The application using the optimistic lock strategy is more responsive because all changes take place in memory prior to committing the update. Modifying a row is just a matter of overwriting a memory location. The application is more forgiving towards the user because you can design it to show a summary of the changes, giving the user a chance to accept or reject them in memory. In any case, optimistic concurrency leads to rather disconnected applications that use the database only as a downstream storage medium.

Depending on the ultimate goal of the application, conflicts might or might not be critical. When they are, you can apply a few techniques to detect and prevent them. I’ll discuss these later in the chapter.

Applying In-Memory Changes

Figure 7-2 shows the grid of data that users of this chapter’s sample application will see. The grid is based on the one I discussed in Chapter 4. It allows for new rows to be added and deleted, and supports in-place row editing. The user adds a new row by moving to the last page and clicking the link button at the bottom of the page. The user can edit and delete each row by clicking the two rightmost buttons.

Figure 7-2

The editable grid whose content can be loaded from either the database or an XML resume file.

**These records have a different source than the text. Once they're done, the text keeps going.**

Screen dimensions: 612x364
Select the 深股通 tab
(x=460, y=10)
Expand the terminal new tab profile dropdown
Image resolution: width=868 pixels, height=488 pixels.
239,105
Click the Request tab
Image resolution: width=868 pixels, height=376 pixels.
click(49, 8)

In Chapter 4, while discussing the features of the DataGrid control’s in-place editing feature, I repeatedly mentioned the batch update as an alternative technique. It can be used in lieu of direct SQL commands that run on a per-row basis as soon as each modification takes place. In this chapter, you’ll see in action a fully editable DataGrid control that uses a double level of cache to park changes temporarily, waiting for the final submission to the database.

Inserting New Rows

The three basic operations you can execute on the data are INSERT, UPDATE, and DELETE. Each operation is performed on the DataSet object that is currently in the ASP.NET cache. In the sample application, the DataSet object is retrieved using the GetDataFromCache method. This method is based on the following code:

String keyUserName = Session["USERNAME"].ToString();
DataSet ds = (DataSet) Cache[keyUserName];

I discussed the details of insertion in Chapter 4, but I’ll review them here. You first add a new row to the data source that the DataGrid control is bound to, and then you update its content by using typical in-place editing. You can also give default values to some of the row’s columns.

DataSet ds = GetDataFromCache();
DataTable dt = ds.Tables["Employees"];
DataRow dr = dt.NewRow();
dt.Rows.Add(dr);


	You can configure the data adapter object to automatically inherit schema information from the native database tables. Either by setting the MissingSchemaAction property to AddWithKey or by invoking the FillSchema method, the adapter loads and applies some settings from the source tables to the DataTable objects. Not all column settings can be imported, however. You can automatically set the properties AllowDBNull, ReadOnly, Unique, and AutoIncrement, but not the auto-increment seed, step, and default values. You’ll learn about auto-increment columns later in this chapter.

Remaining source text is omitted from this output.